= Beginning of Section =
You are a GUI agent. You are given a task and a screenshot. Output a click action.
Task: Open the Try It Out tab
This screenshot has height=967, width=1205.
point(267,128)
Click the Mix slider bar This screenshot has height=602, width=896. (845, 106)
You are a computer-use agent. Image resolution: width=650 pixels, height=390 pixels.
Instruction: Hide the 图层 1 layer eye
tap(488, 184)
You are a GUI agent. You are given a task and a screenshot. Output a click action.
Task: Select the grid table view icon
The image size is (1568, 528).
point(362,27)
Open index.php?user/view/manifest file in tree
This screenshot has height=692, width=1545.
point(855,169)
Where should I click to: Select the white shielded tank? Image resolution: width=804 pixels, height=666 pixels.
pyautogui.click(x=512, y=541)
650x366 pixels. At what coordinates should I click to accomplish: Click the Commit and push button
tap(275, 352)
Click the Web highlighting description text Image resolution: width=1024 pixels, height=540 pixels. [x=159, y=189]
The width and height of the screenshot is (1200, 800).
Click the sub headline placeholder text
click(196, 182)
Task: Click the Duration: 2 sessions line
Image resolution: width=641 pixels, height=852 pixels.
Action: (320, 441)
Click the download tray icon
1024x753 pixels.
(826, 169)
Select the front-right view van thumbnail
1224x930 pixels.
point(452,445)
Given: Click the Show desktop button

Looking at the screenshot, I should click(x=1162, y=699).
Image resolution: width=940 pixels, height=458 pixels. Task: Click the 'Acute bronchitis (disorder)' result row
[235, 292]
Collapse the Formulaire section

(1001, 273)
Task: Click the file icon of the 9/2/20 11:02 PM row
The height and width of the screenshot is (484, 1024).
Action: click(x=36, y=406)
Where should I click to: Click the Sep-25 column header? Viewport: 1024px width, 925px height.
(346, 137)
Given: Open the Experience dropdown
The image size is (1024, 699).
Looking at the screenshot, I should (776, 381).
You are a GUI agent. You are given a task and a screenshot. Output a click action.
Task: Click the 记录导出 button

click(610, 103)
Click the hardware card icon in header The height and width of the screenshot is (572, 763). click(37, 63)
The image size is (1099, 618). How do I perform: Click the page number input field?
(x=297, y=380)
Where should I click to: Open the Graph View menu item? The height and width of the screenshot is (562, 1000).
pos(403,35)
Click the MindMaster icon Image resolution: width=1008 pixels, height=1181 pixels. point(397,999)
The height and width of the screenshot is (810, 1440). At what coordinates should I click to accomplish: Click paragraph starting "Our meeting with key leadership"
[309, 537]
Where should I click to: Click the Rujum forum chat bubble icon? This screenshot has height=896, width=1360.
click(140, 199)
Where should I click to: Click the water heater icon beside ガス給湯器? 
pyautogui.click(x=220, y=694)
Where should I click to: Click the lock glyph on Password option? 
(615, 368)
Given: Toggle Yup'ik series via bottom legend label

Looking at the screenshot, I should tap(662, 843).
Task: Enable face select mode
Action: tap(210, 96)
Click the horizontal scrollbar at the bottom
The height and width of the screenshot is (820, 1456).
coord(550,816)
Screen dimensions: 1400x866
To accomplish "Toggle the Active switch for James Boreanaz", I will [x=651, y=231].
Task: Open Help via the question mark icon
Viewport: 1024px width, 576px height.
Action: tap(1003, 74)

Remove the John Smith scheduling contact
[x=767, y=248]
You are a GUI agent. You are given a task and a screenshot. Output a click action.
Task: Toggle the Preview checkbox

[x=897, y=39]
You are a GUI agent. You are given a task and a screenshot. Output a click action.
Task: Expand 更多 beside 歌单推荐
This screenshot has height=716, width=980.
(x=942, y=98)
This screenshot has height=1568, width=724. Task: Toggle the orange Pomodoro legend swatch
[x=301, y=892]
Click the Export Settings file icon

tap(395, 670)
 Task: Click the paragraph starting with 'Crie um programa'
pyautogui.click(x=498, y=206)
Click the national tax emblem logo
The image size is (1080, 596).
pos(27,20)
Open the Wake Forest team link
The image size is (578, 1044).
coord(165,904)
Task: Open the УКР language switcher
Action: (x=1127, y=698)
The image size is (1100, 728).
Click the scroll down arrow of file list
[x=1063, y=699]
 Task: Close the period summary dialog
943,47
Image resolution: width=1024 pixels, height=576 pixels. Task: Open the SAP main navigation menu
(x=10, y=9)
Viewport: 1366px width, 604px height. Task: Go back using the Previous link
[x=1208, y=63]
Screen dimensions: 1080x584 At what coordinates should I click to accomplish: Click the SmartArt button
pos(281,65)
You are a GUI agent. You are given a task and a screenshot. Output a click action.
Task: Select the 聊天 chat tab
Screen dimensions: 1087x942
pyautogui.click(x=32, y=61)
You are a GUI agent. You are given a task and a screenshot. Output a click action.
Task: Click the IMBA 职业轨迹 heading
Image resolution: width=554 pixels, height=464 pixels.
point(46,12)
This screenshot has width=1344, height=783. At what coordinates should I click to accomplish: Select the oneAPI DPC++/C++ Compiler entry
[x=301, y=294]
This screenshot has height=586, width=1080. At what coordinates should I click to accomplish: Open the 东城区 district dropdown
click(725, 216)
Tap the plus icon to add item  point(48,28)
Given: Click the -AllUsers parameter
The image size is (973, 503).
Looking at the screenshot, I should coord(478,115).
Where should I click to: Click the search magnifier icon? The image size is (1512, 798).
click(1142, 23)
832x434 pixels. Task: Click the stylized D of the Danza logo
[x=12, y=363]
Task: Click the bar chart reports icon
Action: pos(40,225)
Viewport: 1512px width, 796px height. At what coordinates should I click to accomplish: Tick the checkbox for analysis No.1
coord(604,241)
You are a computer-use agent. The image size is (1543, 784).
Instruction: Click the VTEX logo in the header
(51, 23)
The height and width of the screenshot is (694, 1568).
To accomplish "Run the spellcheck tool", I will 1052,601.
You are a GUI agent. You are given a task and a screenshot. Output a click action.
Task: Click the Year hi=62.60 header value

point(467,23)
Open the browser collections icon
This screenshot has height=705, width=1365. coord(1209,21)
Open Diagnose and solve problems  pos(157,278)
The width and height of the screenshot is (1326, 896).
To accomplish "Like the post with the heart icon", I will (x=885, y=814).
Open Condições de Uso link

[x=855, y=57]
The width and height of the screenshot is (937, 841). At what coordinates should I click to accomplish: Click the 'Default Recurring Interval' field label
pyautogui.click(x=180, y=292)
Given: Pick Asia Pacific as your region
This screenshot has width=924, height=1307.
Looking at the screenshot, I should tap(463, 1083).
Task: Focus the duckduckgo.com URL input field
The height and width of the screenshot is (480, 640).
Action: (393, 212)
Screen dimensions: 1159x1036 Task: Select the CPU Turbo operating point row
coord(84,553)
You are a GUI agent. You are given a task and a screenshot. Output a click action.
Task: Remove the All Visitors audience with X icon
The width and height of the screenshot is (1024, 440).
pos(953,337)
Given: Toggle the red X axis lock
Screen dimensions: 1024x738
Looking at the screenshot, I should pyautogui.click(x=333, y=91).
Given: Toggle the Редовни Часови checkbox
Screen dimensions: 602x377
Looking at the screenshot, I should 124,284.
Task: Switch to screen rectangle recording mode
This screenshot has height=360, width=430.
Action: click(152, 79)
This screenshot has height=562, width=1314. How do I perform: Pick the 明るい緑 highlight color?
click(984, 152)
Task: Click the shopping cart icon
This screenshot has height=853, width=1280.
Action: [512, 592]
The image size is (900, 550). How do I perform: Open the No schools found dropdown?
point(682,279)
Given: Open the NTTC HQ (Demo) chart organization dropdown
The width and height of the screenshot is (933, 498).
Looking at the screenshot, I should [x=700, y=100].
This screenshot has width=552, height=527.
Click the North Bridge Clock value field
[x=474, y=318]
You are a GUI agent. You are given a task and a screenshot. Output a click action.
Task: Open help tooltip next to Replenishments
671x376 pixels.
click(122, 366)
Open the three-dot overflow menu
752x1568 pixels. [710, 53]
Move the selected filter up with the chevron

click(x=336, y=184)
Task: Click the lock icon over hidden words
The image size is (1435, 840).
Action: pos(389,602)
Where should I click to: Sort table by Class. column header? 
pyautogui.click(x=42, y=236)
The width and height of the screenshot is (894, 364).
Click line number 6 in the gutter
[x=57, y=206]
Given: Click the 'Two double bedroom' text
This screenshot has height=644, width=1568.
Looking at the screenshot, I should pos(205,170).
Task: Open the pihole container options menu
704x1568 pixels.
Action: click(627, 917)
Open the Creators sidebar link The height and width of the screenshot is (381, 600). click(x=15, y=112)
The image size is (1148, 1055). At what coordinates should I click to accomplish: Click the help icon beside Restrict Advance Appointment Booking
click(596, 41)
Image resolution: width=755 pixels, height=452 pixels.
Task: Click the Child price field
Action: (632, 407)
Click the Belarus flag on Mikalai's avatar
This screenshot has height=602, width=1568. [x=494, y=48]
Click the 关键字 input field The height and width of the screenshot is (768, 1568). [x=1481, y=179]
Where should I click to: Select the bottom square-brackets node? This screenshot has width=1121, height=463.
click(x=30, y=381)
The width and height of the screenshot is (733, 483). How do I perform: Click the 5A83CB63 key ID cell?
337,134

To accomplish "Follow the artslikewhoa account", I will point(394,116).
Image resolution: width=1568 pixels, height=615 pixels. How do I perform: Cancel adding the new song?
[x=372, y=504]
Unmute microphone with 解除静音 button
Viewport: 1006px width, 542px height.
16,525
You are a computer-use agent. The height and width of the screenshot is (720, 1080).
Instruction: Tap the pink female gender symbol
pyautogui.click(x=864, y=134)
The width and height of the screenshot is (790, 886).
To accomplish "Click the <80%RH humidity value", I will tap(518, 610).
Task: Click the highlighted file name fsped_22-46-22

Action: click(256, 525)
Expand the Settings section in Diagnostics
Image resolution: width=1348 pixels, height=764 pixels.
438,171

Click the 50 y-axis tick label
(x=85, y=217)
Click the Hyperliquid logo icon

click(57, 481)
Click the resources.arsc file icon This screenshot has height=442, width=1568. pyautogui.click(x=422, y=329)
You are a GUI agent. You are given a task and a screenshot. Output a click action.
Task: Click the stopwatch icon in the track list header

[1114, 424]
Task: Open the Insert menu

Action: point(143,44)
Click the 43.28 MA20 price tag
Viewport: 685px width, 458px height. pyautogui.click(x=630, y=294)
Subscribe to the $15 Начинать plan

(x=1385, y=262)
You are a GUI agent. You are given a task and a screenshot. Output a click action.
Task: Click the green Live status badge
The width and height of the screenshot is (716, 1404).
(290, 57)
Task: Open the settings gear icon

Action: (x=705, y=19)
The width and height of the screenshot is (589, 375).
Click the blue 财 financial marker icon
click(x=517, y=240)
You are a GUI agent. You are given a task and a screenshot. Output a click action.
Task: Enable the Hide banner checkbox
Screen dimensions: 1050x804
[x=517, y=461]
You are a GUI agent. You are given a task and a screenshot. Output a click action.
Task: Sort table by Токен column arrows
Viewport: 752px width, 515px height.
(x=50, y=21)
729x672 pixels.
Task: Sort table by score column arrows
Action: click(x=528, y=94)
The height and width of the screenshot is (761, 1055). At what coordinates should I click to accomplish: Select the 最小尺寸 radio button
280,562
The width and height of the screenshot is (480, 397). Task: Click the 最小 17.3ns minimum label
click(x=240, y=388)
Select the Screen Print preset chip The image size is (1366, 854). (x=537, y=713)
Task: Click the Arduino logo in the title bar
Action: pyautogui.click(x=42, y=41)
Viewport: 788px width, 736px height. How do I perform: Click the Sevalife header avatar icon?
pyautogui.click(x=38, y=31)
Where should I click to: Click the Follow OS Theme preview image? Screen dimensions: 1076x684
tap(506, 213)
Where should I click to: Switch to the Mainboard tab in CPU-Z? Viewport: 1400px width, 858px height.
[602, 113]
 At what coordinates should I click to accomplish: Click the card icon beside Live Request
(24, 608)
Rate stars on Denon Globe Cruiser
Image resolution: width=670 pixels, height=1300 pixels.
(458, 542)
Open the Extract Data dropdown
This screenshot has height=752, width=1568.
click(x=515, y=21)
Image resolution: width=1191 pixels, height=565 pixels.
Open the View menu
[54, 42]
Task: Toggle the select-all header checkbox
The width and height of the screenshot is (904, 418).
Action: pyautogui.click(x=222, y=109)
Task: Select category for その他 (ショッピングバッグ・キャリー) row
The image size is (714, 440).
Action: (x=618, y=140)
= End of Section =
» **What you need to do**: Gather every line from the entries above where the word "computer" appears, and copy them.

» **Response for this exercise**:
You are a computer-use agent. Image resolution: width=650 pixels, height=390 pixels.
You are a computer-use agent. The image size is (1543, 784).
You are a computer-use agent. The height and width of the screenshot is (720, 1080).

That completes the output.